Objectives To decipher the phenotype of endothelial cells (ECs) derived from circulating progenitors issued from patients with rheumatoid arthritis (RA).

Methods RA and control ECs were compared according to their proliferative capacities, apoptotic profile, response to tumour necrosis factor (TNF)-α stimulation and angiogenic properties. Microarray experiments were performed to identify gene candidates relevant to pathological angiogenesis. Identified candidates were detected by RT-PCR and western blot analysis in ECs and by immunohistochemistry in the synovium. Their functional relevance was then evaluated in vitro after gene invalidation by small interfering RNA and adenoviral gene overexpression, and in vivo in the mouse model of methyl-bovine serum albumin-(mBSA)-induced arthritis.
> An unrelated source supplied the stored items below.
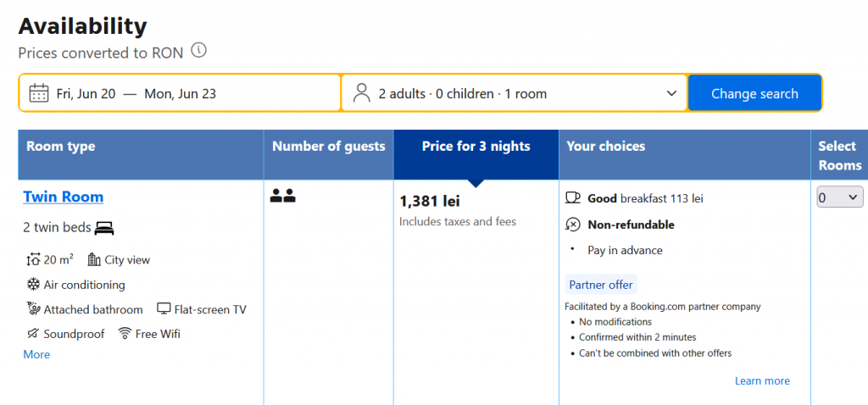
Task: Click the calendar icon in date field
Action: [x=38, y=93]
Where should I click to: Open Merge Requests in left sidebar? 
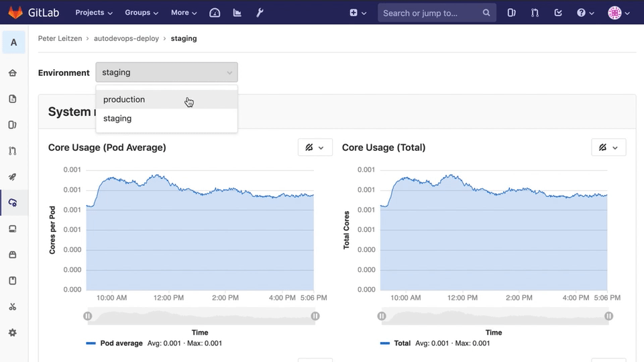[13, 151]
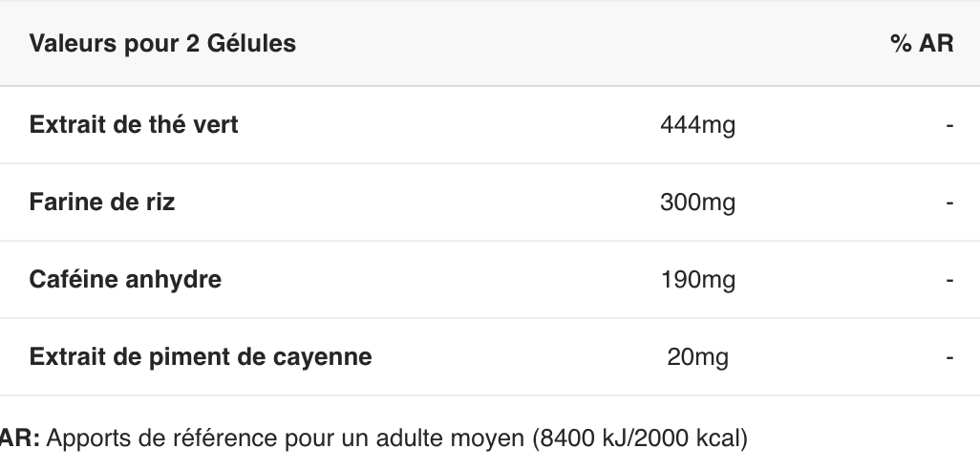Click the '% AR' column header
980x470 pixels.
coord(922,44)
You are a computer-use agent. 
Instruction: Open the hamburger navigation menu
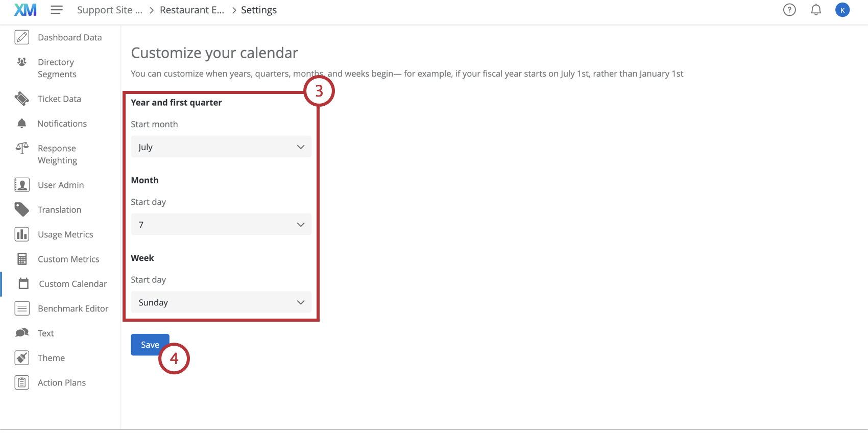pyautogui.click(x=57, y=10)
Results RA ECs displayed higher proliferation rate, greater sensitisation to TNF-α and enhanced in vitro and in vivo angiogenic capacities. Microarray analyses identified the NAD-dependent protein deacetylase sirtuin-1 (SIRT1) as a relevant gene candidate. Decreased SIRT1 expression was detected in RA ECs and synovial vessels. Deficient endothelial SIRT1 expression promoted a proliferative, proapoptotic and activated state of ECs through the acetylation of p53 and p65, and lead the development of proangiogenic capacities through the upregulation of the matricellular protein cysteine-rich angiogenic protein-61. Conditional deletion of SIRT1 in ECs delayed the resolution of experimental methyl-bovine serum albumin-(mBSA)-induced arthritis. Conversely, SIRT1 activation reversed the pathological phenotype of RA ECs and alleviates signs of experimental mBSA-induced arthritis.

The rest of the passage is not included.